Gordon Brown refused a request for a troop surge in Afghanistan that left U.K. forces fighting "with at least part of one arm" tied behind their back, the former head of the Army has confirmed, according to The Times of London.
General Sir Richard Dannatt said that a call for 2,000 extra troops was rejected earlier this year, and since then the Taliban have stepped up attacks in Helmand province, where another British soldiers was killed yesterday, the 220th since the U.S.-led invasion of 2001.
In an interview with The Sun newspaper as he takes up his new post of Constable of the Tower of London, Sir Richard said that he was disappointed with ministers’ support for the Army.

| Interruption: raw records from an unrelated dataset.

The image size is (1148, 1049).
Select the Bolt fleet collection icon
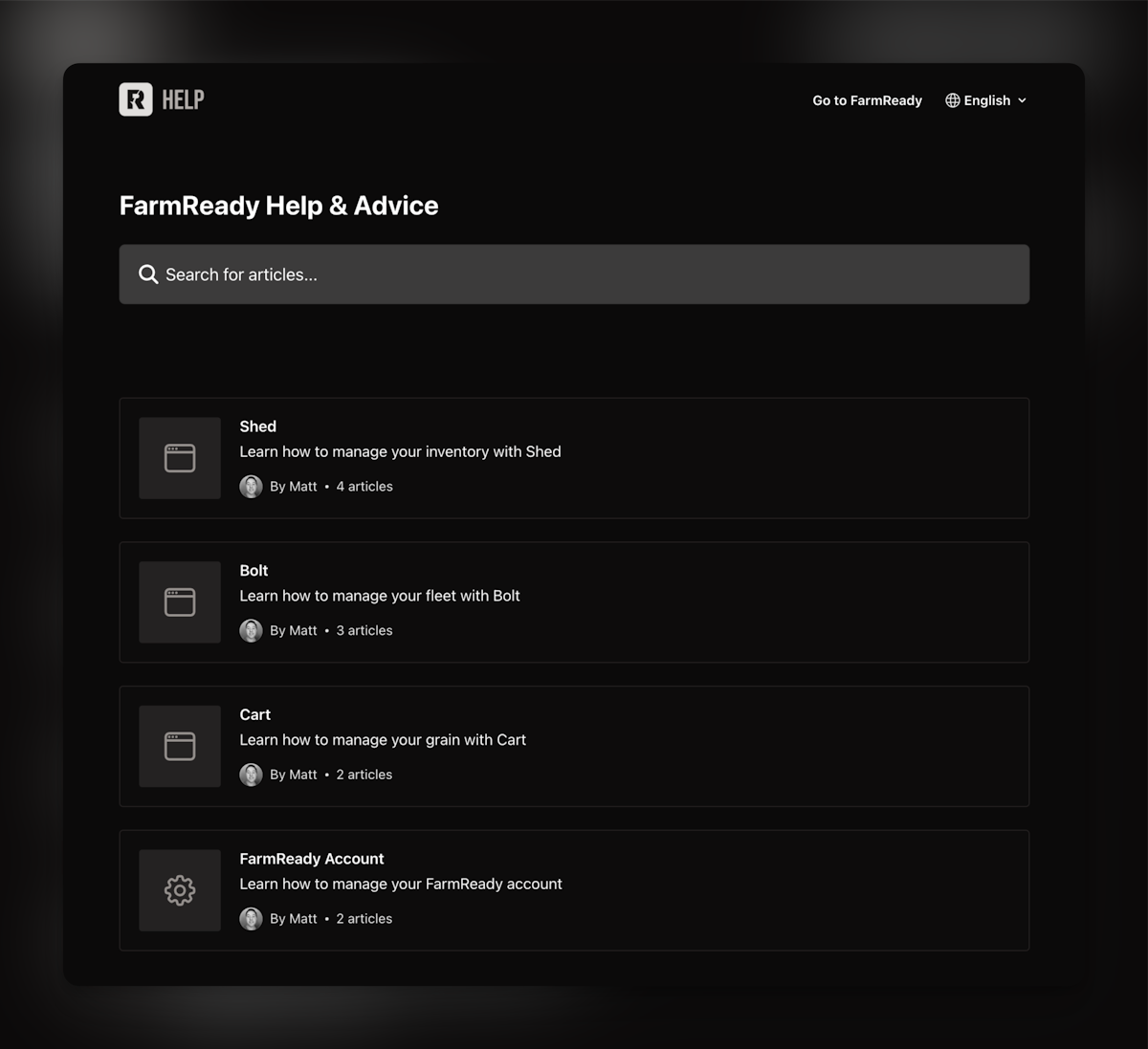(179, 602)
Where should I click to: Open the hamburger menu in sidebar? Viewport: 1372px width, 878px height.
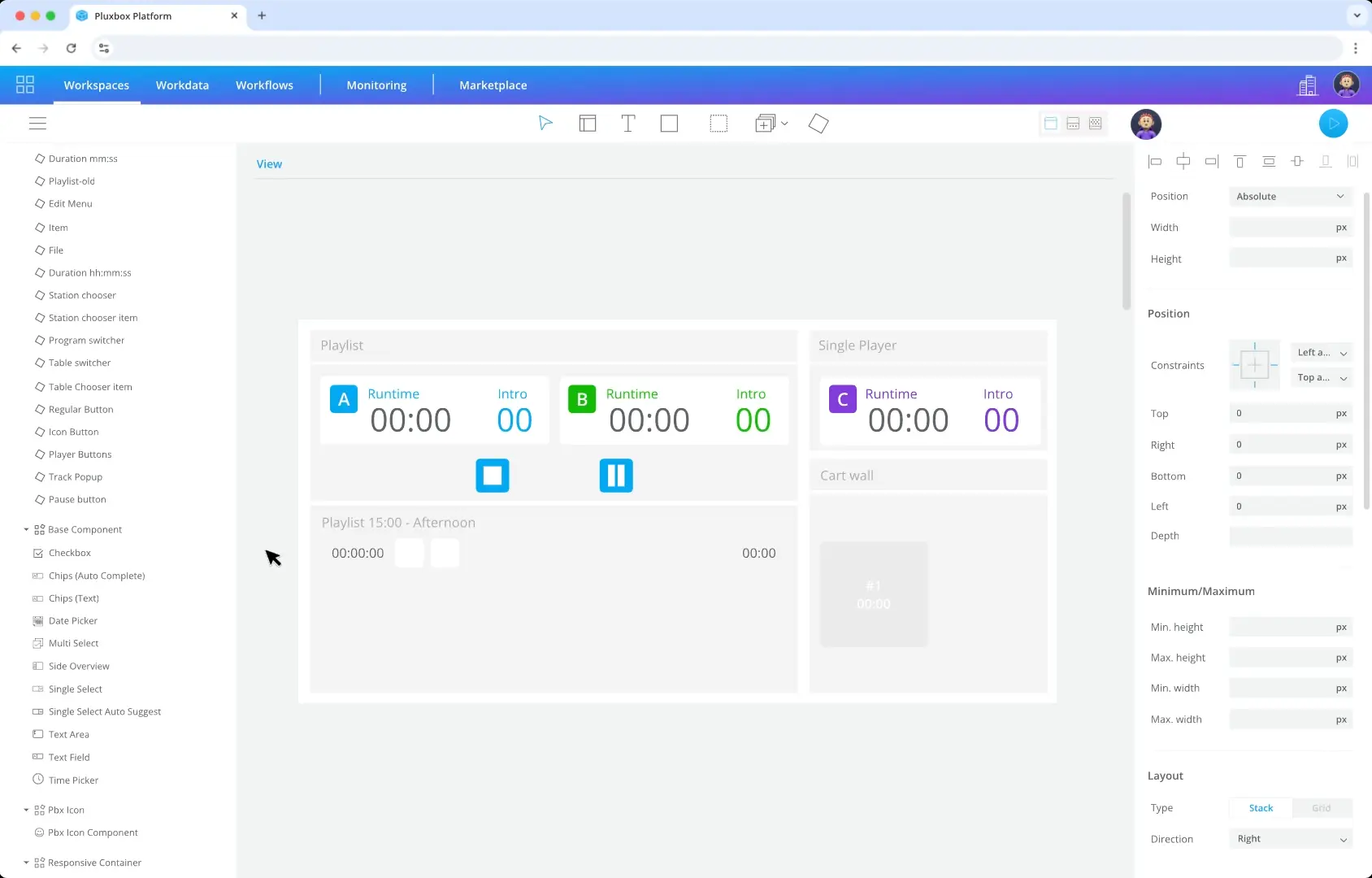point(37,124)
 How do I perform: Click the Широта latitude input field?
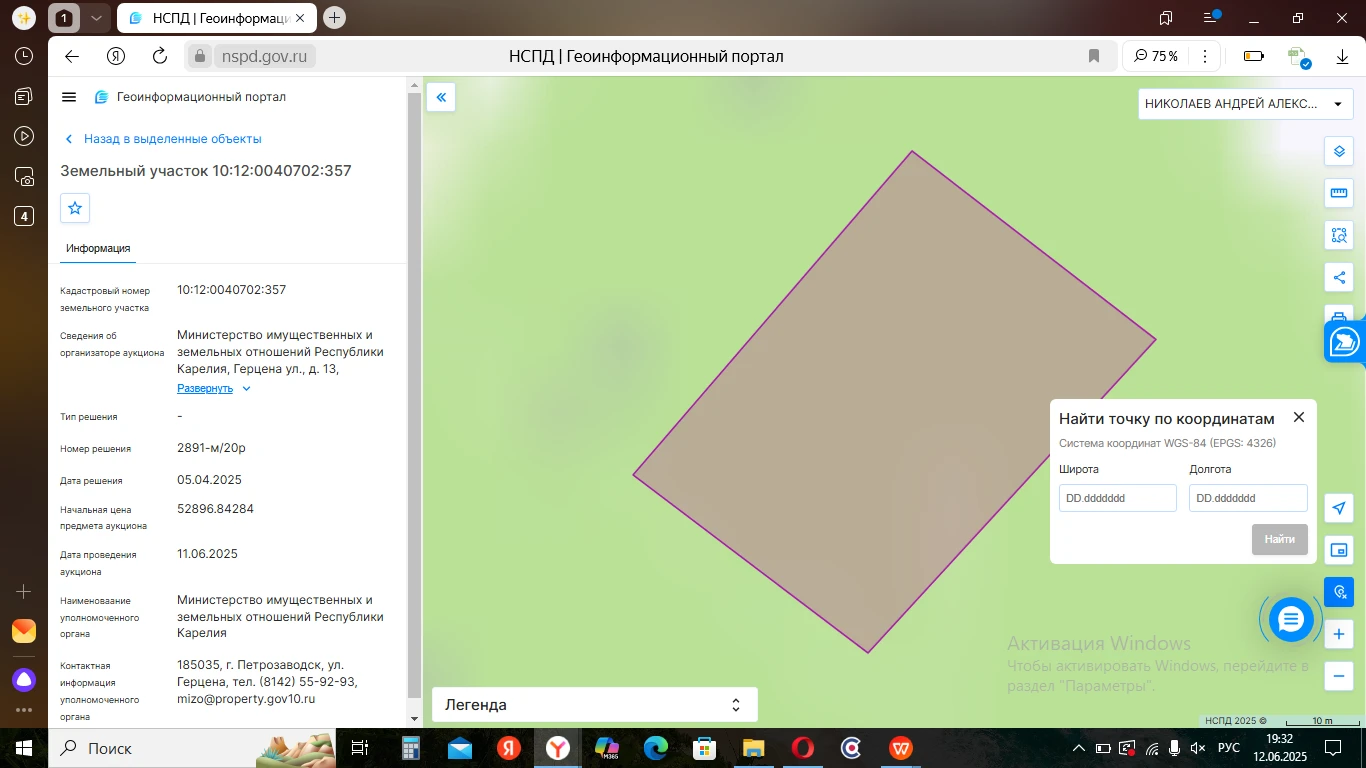pyautogui.click(x=1117, y=498)
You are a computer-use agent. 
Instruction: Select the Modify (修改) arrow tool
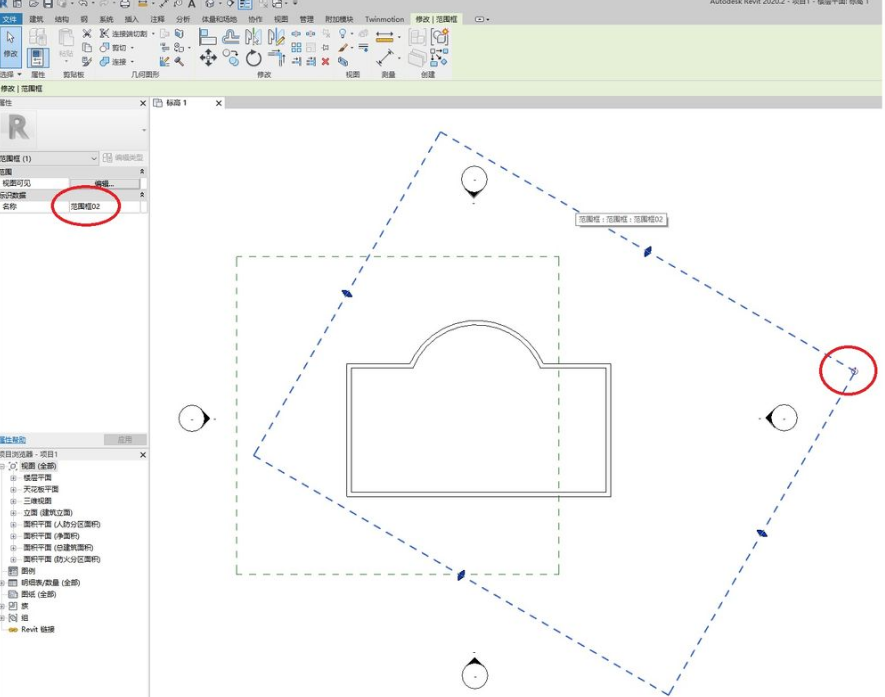[x=11, y=43]
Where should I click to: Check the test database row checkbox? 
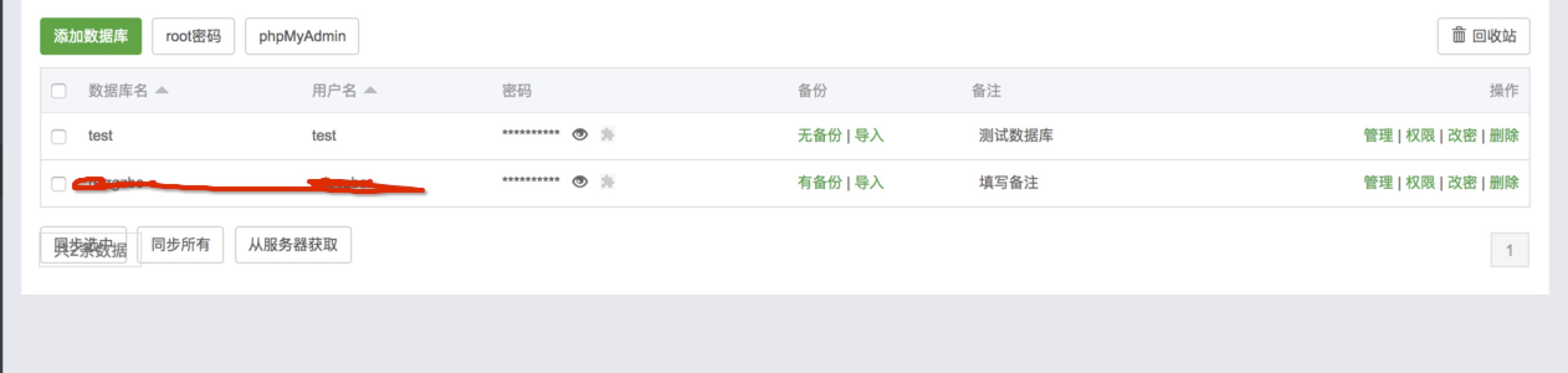click(58, 136)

“The military advice has been for an uplift since the beginning of 2009. If the military says we need more troops and we can supply them, then frankly they should take that advice and deploy up to the level we recommend," he said.
“If it means finding more resources and putting more energy in, let’s do it. If you’re going to conduct an operation, you’re doing it for a reason – to succeed. Don’t let’s do it with at least part of one arm tied behind one’s back.”
He added: “That said, we have gone from 8,000 to 9,000 this year, albeit with 700 as a temporary surge.”
Sir Richard, who retired in August as Chief of the General Staff, first revealed his request for a troop surge during an interview with The Times in March.